- **Problem statement**:
Would you transcribe the records below from the line with "Where should I click to: Click" to the line with "Sort table by Mentions column header", ends included, exactly and with nothing more, leaving the pictures out?

- **Provided information**:

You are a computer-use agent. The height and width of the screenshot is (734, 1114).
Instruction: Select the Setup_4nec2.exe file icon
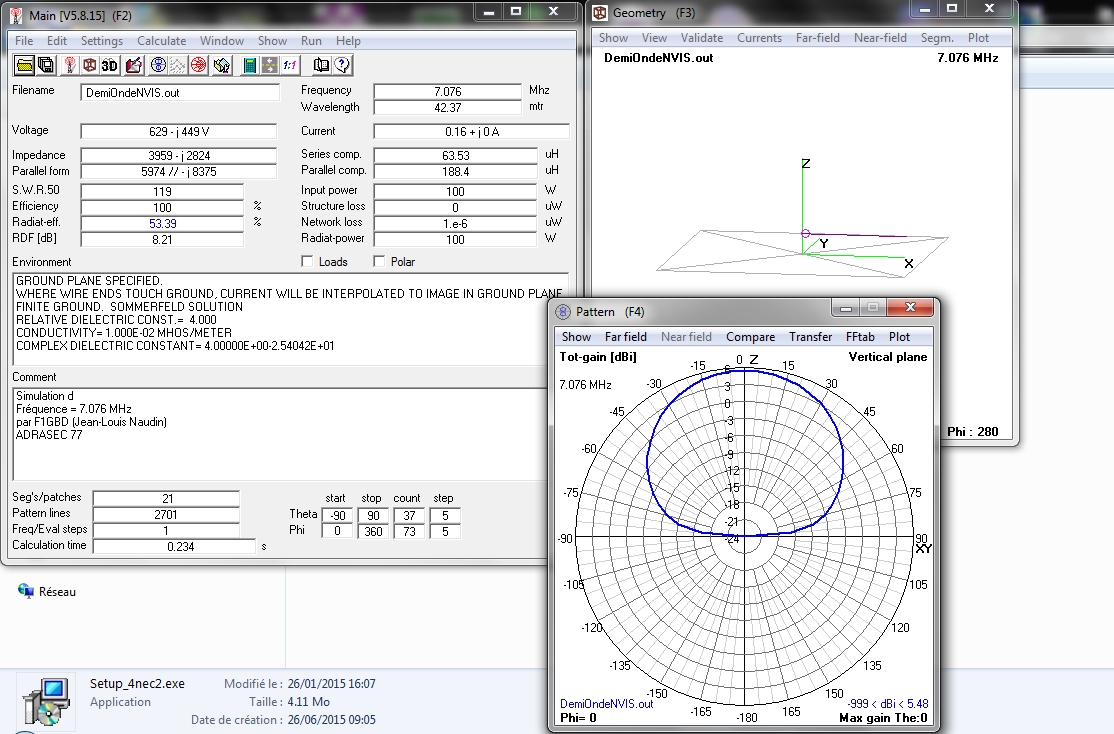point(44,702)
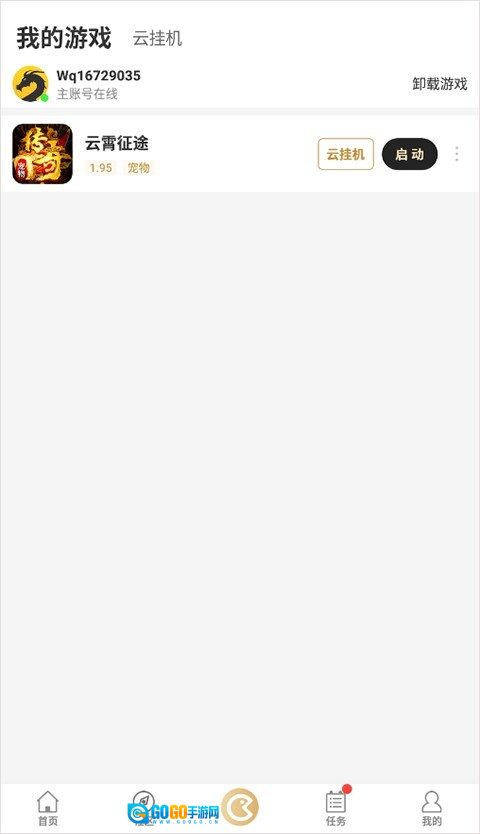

* * *

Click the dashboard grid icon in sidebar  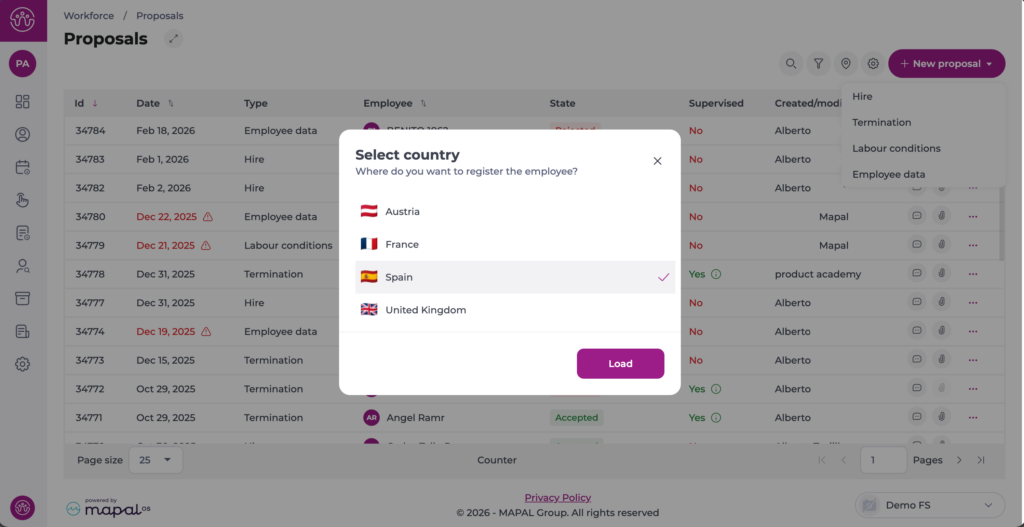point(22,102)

...

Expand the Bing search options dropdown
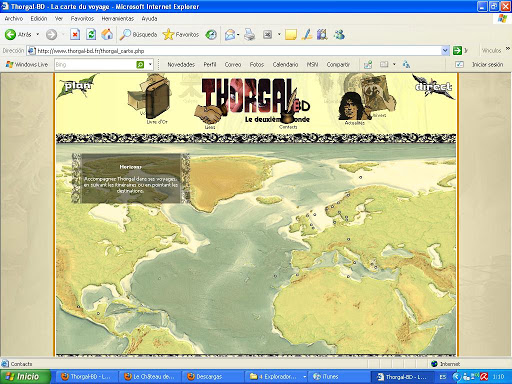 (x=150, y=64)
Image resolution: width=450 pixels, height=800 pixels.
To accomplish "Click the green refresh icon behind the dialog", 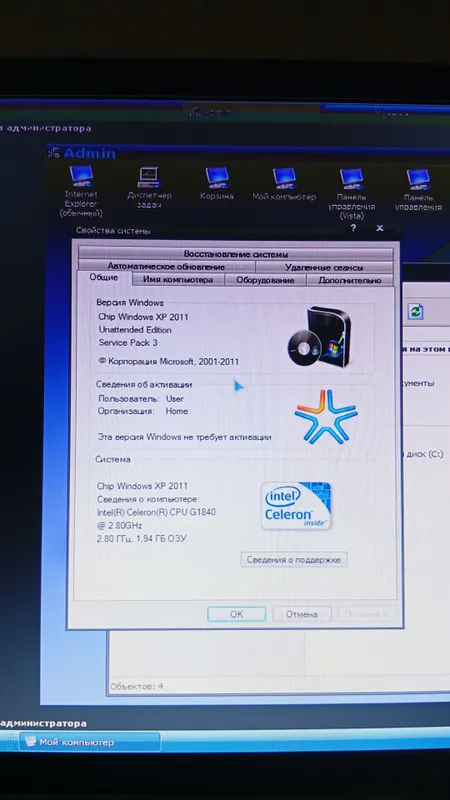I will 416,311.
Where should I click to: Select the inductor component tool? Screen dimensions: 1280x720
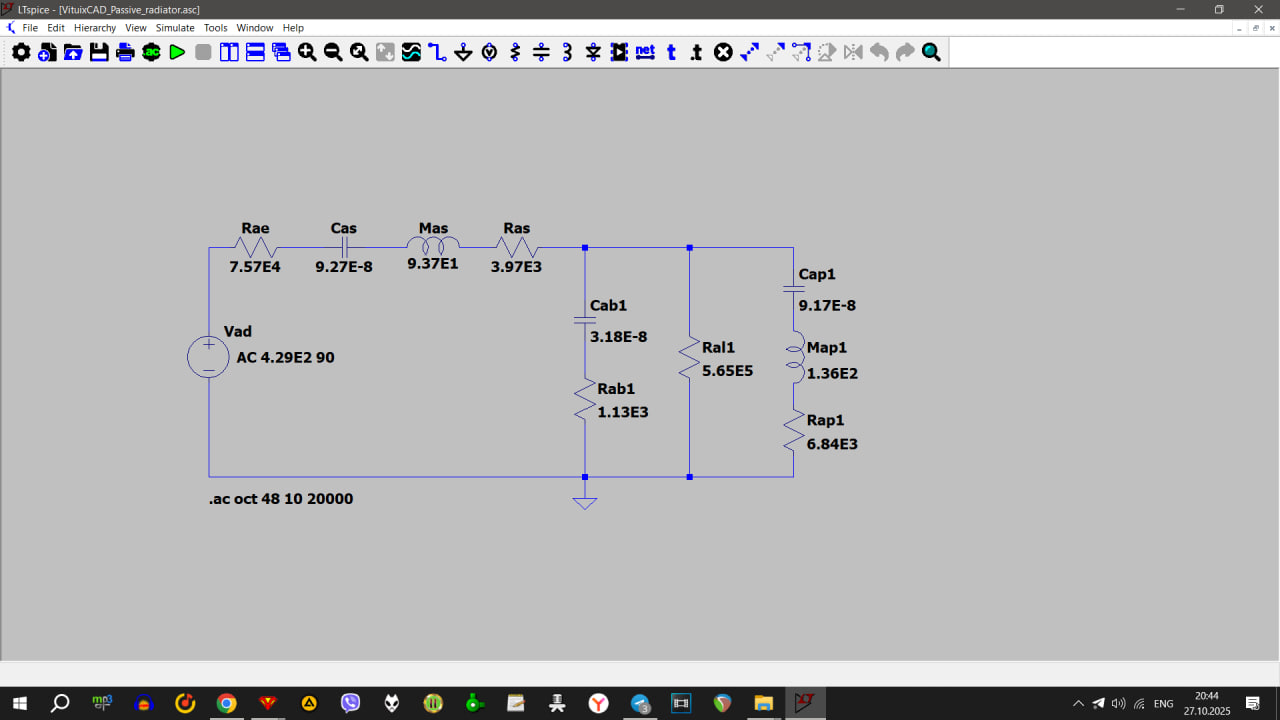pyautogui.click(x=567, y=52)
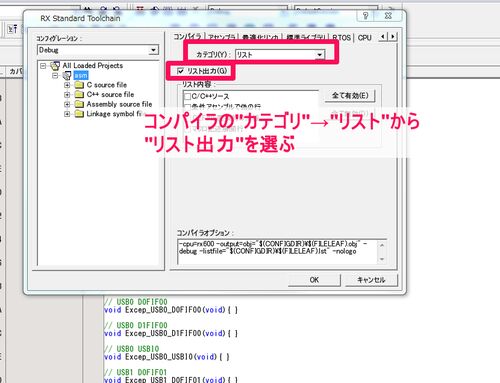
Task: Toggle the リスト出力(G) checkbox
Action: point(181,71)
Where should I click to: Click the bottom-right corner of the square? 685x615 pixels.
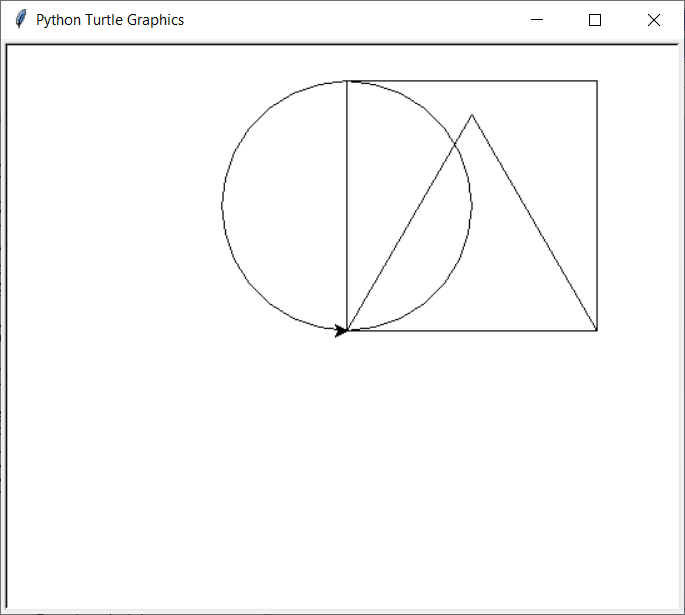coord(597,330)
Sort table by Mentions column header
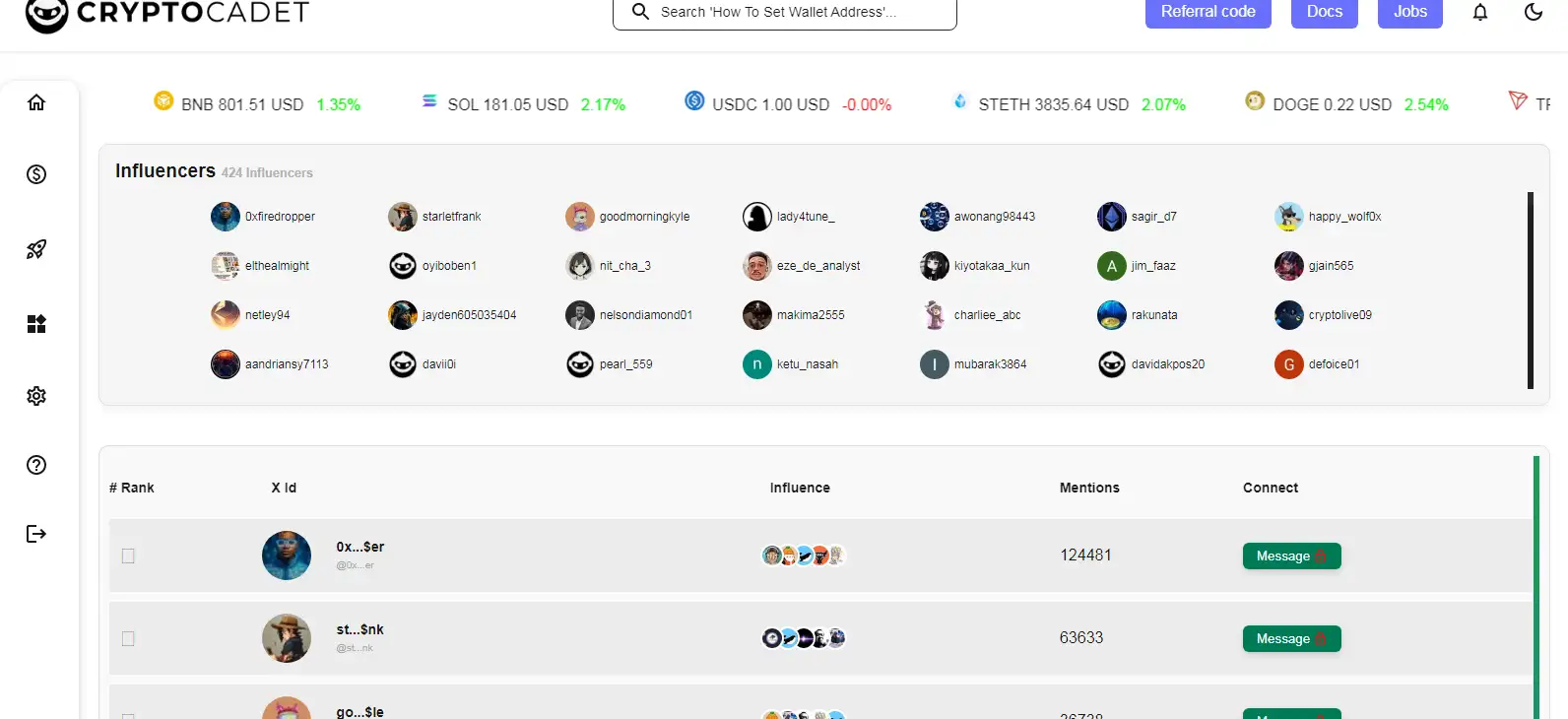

- **Response area**:
Where should I click to: Click the bottom-right corner of the square? 685x615 pixels.
coord(597,330)
Sort table by Mentions column header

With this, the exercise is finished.